● What this task involves
Return the complete listing that follows, with each line reproduced exactly.

● Records to use
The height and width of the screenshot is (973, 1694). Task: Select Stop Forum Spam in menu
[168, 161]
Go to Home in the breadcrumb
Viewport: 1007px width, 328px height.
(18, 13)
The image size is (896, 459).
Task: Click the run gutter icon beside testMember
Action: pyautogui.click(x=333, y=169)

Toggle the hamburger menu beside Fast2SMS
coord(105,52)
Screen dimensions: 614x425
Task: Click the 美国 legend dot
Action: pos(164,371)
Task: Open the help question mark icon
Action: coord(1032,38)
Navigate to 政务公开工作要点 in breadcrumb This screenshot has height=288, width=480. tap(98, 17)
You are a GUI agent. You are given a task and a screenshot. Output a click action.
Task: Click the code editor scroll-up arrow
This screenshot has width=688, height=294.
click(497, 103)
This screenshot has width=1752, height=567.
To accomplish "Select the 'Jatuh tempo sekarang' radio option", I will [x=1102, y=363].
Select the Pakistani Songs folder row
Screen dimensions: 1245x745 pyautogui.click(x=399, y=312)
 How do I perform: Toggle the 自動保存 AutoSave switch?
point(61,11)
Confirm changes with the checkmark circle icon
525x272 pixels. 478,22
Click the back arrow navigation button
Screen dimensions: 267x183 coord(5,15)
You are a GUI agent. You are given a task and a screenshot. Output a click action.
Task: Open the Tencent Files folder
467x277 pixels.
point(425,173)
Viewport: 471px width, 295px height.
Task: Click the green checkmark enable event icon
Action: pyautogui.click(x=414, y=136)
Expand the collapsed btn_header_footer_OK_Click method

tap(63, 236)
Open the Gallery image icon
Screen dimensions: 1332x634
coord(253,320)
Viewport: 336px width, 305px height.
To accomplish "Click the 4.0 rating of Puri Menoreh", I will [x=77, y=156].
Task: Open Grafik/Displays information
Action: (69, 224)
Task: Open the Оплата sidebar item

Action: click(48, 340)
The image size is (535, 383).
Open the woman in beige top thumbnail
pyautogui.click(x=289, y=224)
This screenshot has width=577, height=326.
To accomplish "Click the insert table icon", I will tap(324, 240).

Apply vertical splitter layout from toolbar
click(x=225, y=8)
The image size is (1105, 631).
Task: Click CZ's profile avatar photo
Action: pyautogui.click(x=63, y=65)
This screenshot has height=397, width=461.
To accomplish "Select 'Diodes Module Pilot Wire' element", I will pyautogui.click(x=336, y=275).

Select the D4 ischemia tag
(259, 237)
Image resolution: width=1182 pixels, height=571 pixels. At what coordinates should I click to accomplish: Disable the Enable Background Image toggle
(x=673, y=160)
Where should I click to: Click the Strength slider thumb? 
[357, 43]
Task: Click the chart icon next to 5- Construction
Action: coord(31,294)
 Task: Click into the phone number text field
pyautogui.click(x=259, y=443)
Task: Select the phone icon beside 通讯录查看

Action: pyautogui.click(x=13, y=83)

● Output for this task
The height and width of the screenshot is (973, 1694). Task: Select Stop Forum Spam in menu
[168, 161]
Go to Home in the breadcrumb
Viewport: 1007px width, 328px height.
(18, 13)
The image size is (896, 459).
Task: Click the run gutter icon beside testMember
Action: pyautogui.click(x=333, y=169)

Toggle the hamburger menu beside Fast2SMS
coord(105,52)
Screen dimensions: 614x425
Task: Click the 美国 legend dot
Action: pos(164,371)
Task: Open the help question mark icon
Action: coord(1032,38)
Navigate to 政务公开工作要点 in breadcrumb This screenshot has height=288, width=480. tap(98, 17)
You are a GUI agent. You are given a task and a screenshot. Output a click action.
Task: Click the code editor scroll-up arrow
This screenshot has width=688, height=294.
click(497, 103)
This screenshot has width=1752, height=567.
To accomplish "Select the 'Jatuh tempo sekarang' radio option", I will [x=1102, y=363].
Select the Pakistani Songs folder row
Screen dimensions: 1245x745 pyautogui.click(x=399, y=312)
 How do I perform: Toggle the 自動保存 AutoSave switch?
point(61,11)
Confirm changes with the checkmark circle icon
525x272 pixels. 478,22
Click the back arrow navigation button
Screen dimensions: 267x183 coord(5,15)
You are a GUI agent. You are given a task and a screenshot. Output a click action.
Task: Open the Tencent Files folder
467x277 pixels.
point(425,173)
Viewport: 471px width, 295px height.
Task: Click the green checkmark enable event icon
Action: pyautogui.click(x=414, y=136)
Expand the collapsed btn_header_footer_OK_Click method

tap(63, 236)
Open the Gallery image icon
Screen dimensions: 1332x634
coord(253,320)
Viewport: 336px width, 305px height.
To accomplish "Click the 4.0 rating of Puri Menoreh", I will [x=77, y=156].
Task: Open Grafik/Displays information
Action: (69, 224)
Task: Open the Оплата sidebar item

Action: click(48, 340)
The image size is (535, 383).
Open the woman in beige top thumbnail
pyautogui.click(x=289, y=224)
This screenshot has width=577, height=326.
To accomplish "Click the insert table icon", I will tap(324, 240).

Apply vertical splitter layout from toolbar
click(x=225, y=8)
The image size is (1105, 631).
Task: Click CZ's profile avatar photo
Action: pyautogui.click(x=63, y=65)
This screenshot has height=397, width=461.
To accomplish "Select 'Diodes Module Pilot Wire' element", I will pyautogui.click(x=336, y=275).

Select the D4 ischemia tag
(259, 237)
Image resolution: width=1182 pixels, height=571 pixels. At what coordinates should I click to accomplish: Disable the Enable Background Image toggle
(x=673, y=160)
Where should I click to: Click the Strength slider thumb? 
[357, 43]
Task: Click the chart icon next to 5- Construction
Action: coord(31,294)
 Task: Click into the phone number text field
pyautogui.click(x=259, y=443)
Task: Select the phone icon beside 通讯录查看

Action: pyautogui.click(x=13, y=83)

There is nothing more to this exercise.